_INPUT MATERIAL_
▬▬▬▬▬▬
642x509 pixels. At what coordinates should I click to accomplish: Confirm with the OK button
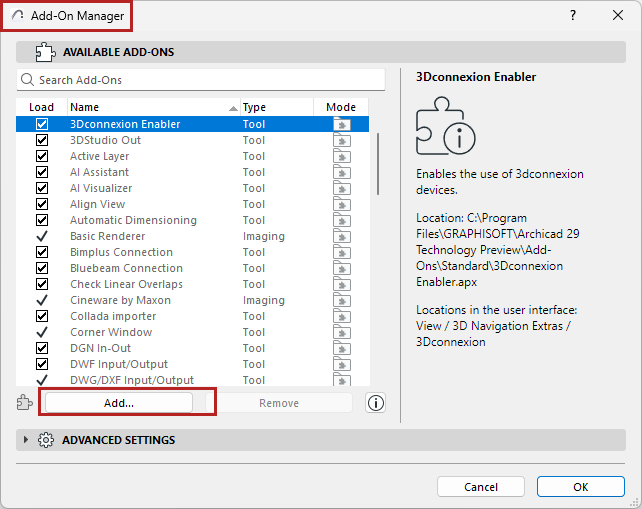(580, 486)
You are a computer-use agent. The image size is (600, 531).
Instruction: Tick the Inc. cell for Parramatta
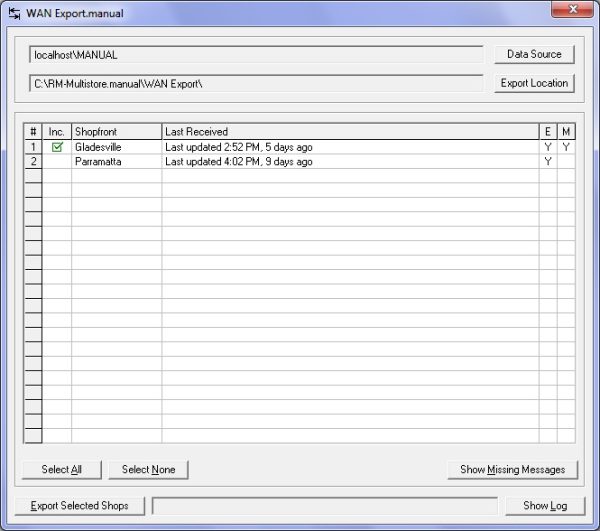[57, 162]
▬▬▬▬▬▬
_YOUR TASK_
The required output is every line of the data above, set down exactly and stripped of pictures.

_EXPECTED ANSWER_
642x509 pixels. At what coordinates should I click to accomplish: Confirm with the OK button
(580, 486)
You are a computer-use agent. The image size is (600, 531).
Instruction: Tick the Inc. cell for Parramatta
[57, 162]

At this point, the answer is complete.